When you're in Lafayette, Go! Craft beer dates have some serious options when it comes to tasting local craft brews. Lafayette's first microbrewery, the Cajun Brewing Company in downtown Lafayette was born from friends and a home brewing club called the Dead Yeast Society. The brewery opened inand today produces great tasting, home brewed beer like their ature "Cajun Wit" and other favorites like Bayou Brunette and Freetown.
In addition to being sold in local restaurants and retail easy, they now have a 10, square foot home with a brewing warehouse, lab, office space, and a Tap Room with 15 rotating taps. Their tasting room, the "Front Door" is open Wednesday through Saturday 2pm-8pm, and they'll be happy to provide a free tour.
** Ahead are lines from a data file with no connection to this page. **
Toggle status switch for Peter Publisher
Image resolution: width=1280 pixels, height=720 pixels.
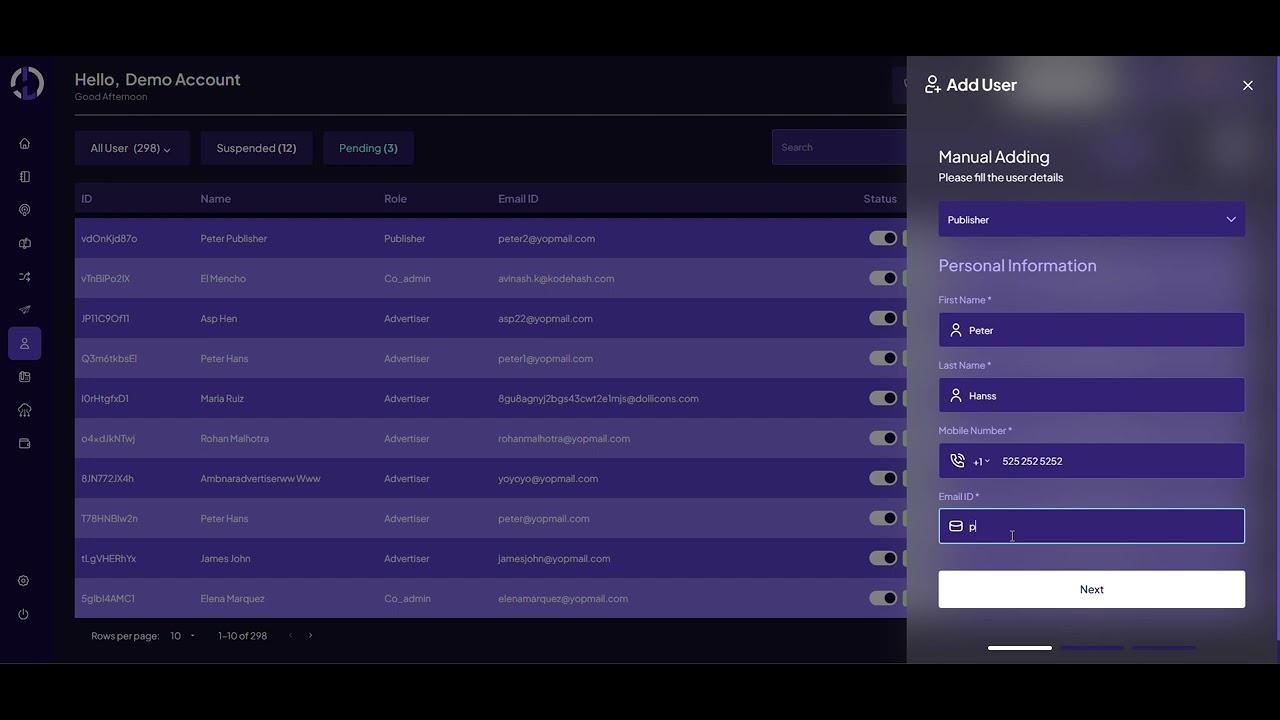pyautogui.click(x=882, y=239)
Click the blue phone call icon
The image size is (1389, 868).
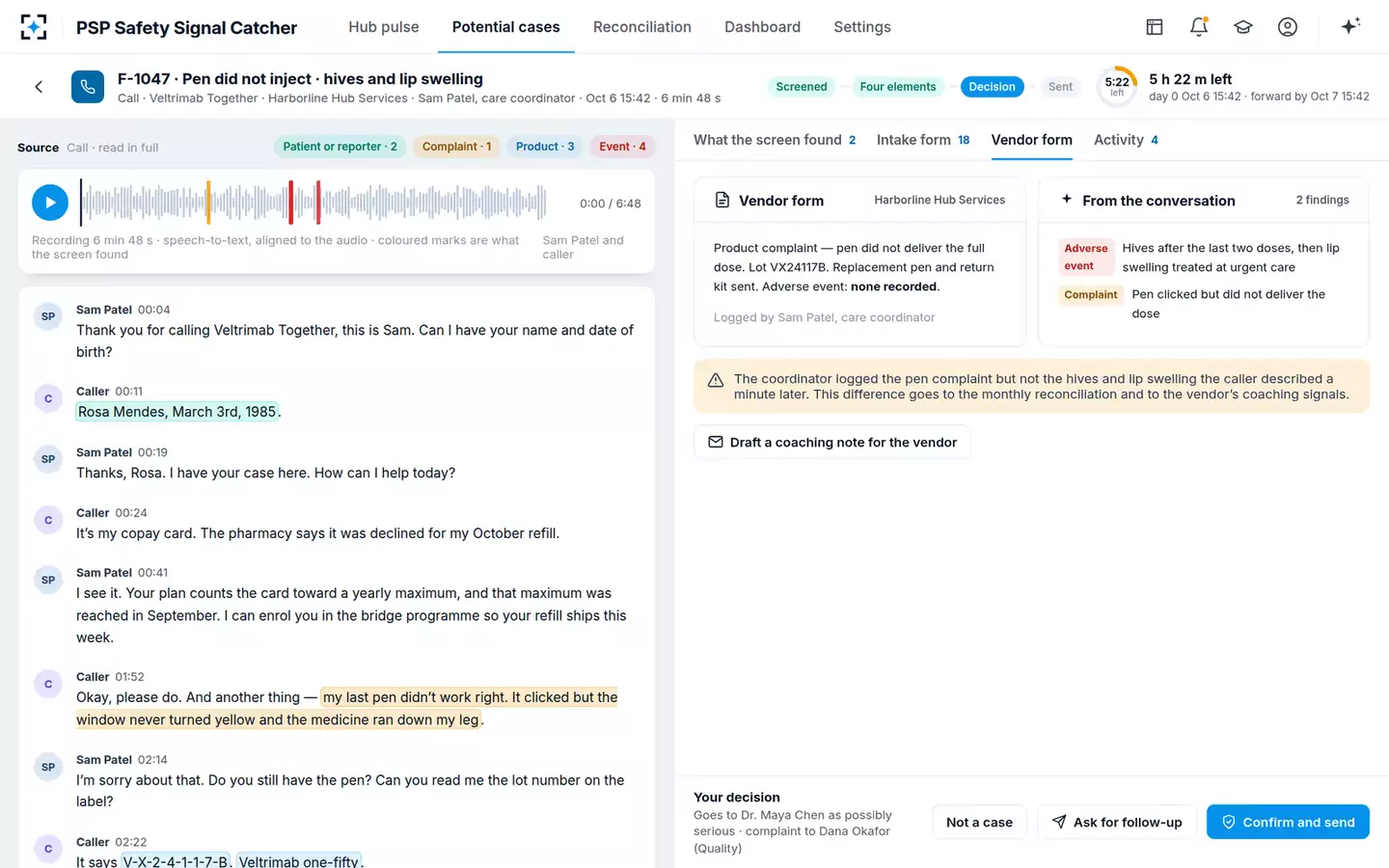coord(88,87)
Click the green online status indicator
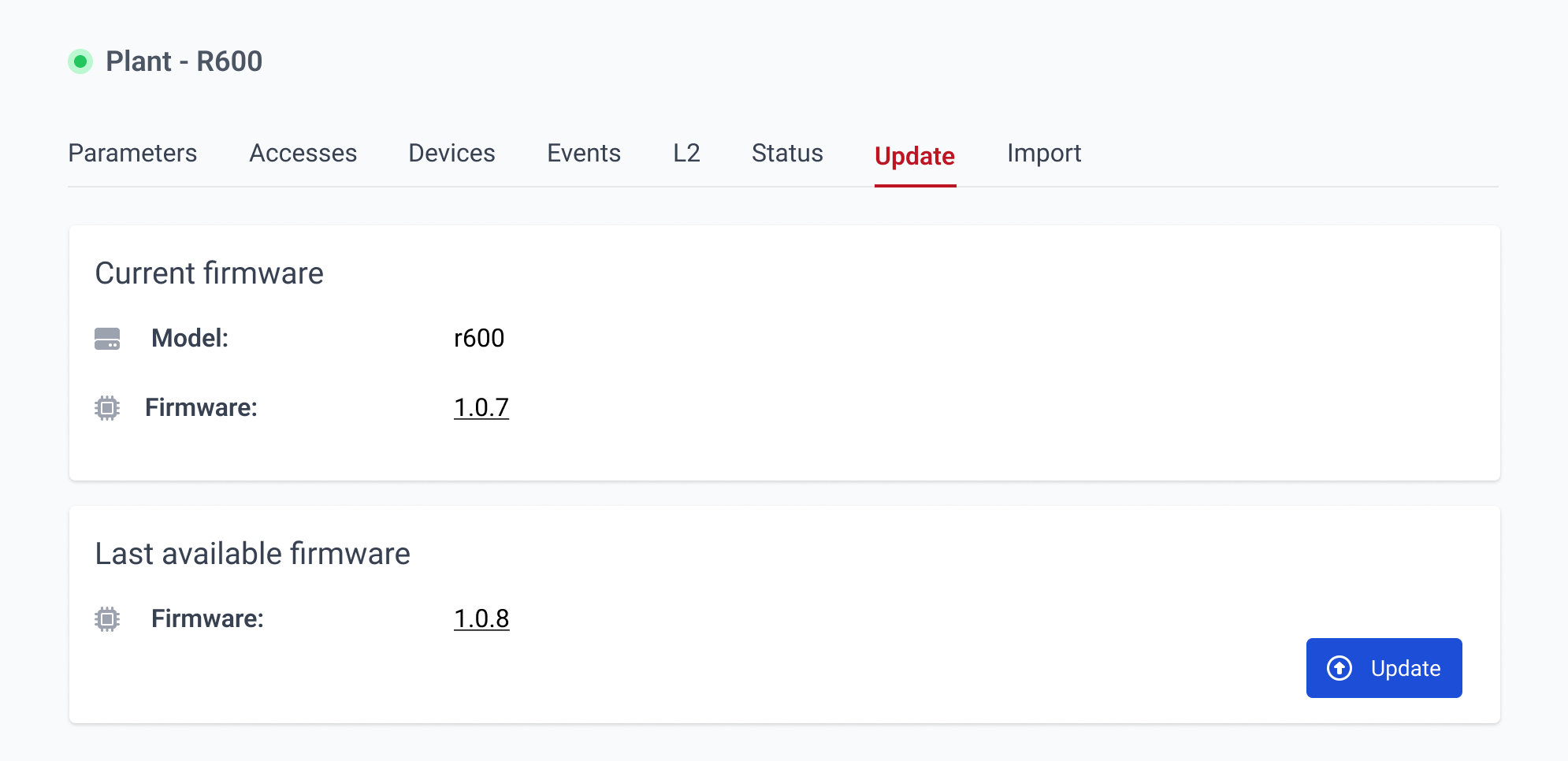The image size is (1568, 761). click(x=80, y=61)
Bayou Teche Brewing easy in with a single mission - to craft beers that complement the cuisine and lifestyle of Cajuns and Creoles.
After converting a discarded railroad car on their family Lafayette into a farmhouse brewery in Arnaudville, local brothers Karlos, Byron, and Dorsey Knott set about honing their craft and today Bayou Teche produces so many styles of beer, it's hard to know where to begin pairing with your favorite local foods.
Which is why you need to visit and taste for yourself. Check out 24 taps ofinnovative ales and lagers at their Tap Room and Beer Garden near the banks of the Bayou Teche river. They're open daily with free public tours on Saturdays. Bayou Teche BrewingBushville Hwy. To say we were pleasantly surprised at the food scene in Lafayette is a huge understatement. In fact, Lafayette certainly ranks up there as one of the top food destinations in America!
Not that we didn't expect great food -- we just didn't expect so many great variations on the Cajun theme, nor the Lafayette and modern twists that local Chefs are creating. Before our visit, my only knowledge of local food in Lafayette was crawfish and gumbo. Everyone here will also tell you that the flavor is all about how you cook the roux. But there are as many variations as there are parents and grandparents who made it before, especially with boudin.
Everyone adds their own special touch, ingredient, or technique. And it's all good. So take your time and try as many as you can. Boudin sausage with red pepper jelly, Restaurant in Avery Island, Louisiana. What we especially loved about Lafayette is their simple plate lunches.
Haven't heard that term before or in the last 50 years? It's actually a throwback to a time when working-class Americans needed a cheap and filling meal.
History of lafayette, louisiana
But the plate lunch thankfully never left Lafayette, and today you can find good ones all around town, along with a story or two from the local sitting on the stool next to you. If you fall in love with boudin and foodies generally do!
Download your Trail Map and go! One of the strangest and yet so wonderful experiences a foodie or boozie can have in Lafayette is the beloved Daiquiri To Goa phenomenon as simple as it sounds. Louisiana's use of the straw as a litmus test to the state's open container law has turned Drive Thru Daiquiris into a favorite booze experience, and one of the most fun things to do in Lafayette. Served in generous sized styrofoam cups, the wayside drive-thrus stay legal by fixing a piece of tape over the straw hole, and handing you the straw "on the side".
Pull up and choose from hundreds of flavors of frozen daiquiris, and pick it up at the window. If the straw comes out of the paper and into the cup before you stop driving, you're busted.